Governo

Stato d’emergenza: i due trucchi con cui ci fregheranno - Seconda parte

Il governo vuole prolungarlo. Le mosse per superare il limite temporale imposto dalle legge

Sia nel caso della delibera ex novo, sia in quello della proroga oltre il termine, saremmo giuridicamente di fronte a qualcosa di più. Lo stato di emergenza rivela allora il suo vero volto, che è lo stato di eccezione. In altre parole, lo stato di guerra, ma senza le garanzie dell’art. 78 della Costituzione, e soprattutto senza che il Governo sia autorizzato dal Parlamento ad esercitare i “poteri necessari”. Per una guerra ci vuole un nemico, e qui il nemico è interno: oggi il no-vax, il no green pass, domani forse il no-terza dose. Nessuno se ne è ancora accorto ma c’è un  salto di qualità. Queste proteste devono cessare e lo stato di emergenza ormai di fatto diventato stato di eccezione serve ad usare il manganello o gli idranti contro pacifici manifestanti.

Cosa sta succedendo?
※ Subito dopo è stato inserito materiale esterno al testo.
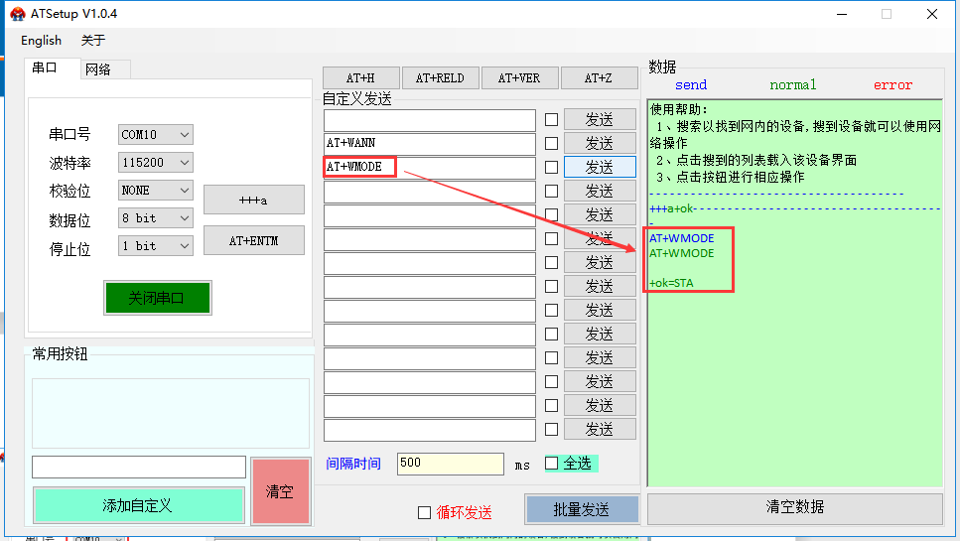Viewport: 960px width, 541px height.
Task: Click the AT+ENTM button
Action: point(253,240)
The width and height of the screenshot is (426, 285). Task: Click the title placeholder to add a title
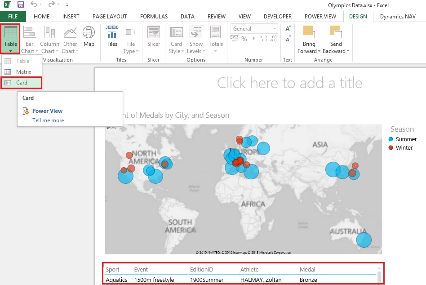[x=289, y=83]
È saltato completamente l’equilibrio tipico dei sistemi democratici: il Parlamento con i partitin è relegato a mero organo di ratifica delle decisioni del Governo, la Corte costituzionale – già chiamata ad esprimersi su un decreto-legge che autorizzava il governo a limitare le libertà fondamentali con Dpcm – dà per buone tutte le decisioni dell’esecutivo e il Presidente della Repubblica firma ormai ogni cosa. Lo stato di eccezione c’è già, a Costituzione invariata: una biglia su un piano inclinato che non trova ostacoli.
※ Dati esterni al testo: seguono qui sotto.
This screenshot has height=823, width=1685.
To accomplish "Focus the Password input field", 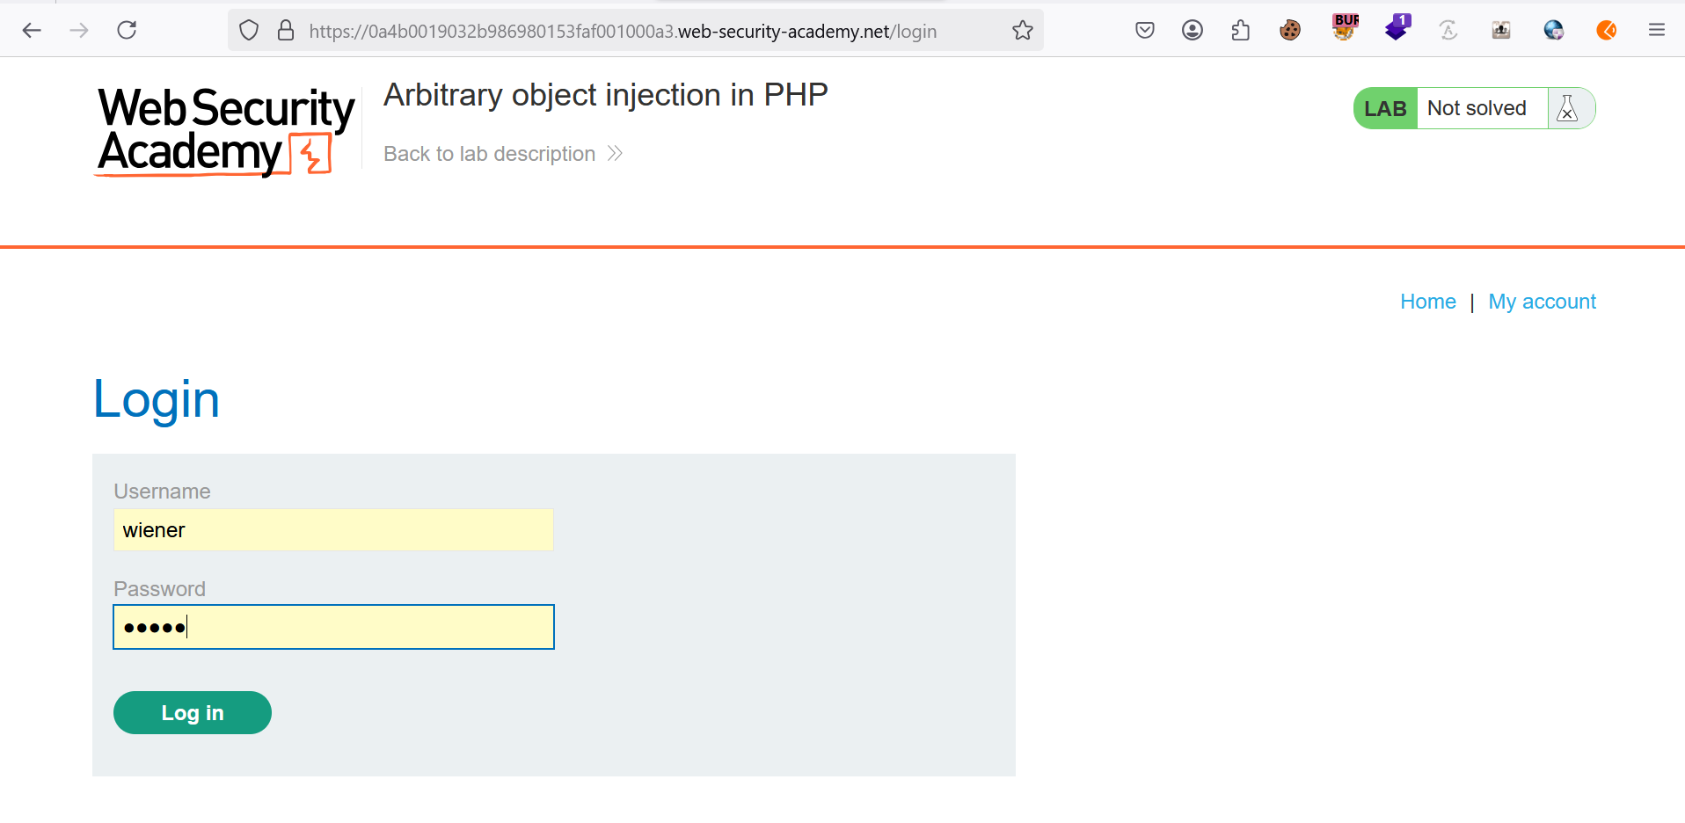I will [333, 627].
Se Benito Mussolini, per sopprimere lo Stato liberale, dovette formalmente modificare lo Statuto Albertino (Carta flessibile revisionabile con semplici leggi ordinarie successive nel tempo), Draghi non ha nemmeno bisogno di modificare la Costituzione. Draghi non è Mussolini: Mussolini era un dittatore, la sua era una “dittatura sovrana”, nel senso di Carl Schmitt, qui invece abbiamo un banchiere, un tecnocrate che si limita a oliare un ingranaggio impolitico e impersonale e lo fa tanto bene che il treno va a una tale velocità che rischia di deragliare. E su quel treno ci siamo tutti noi.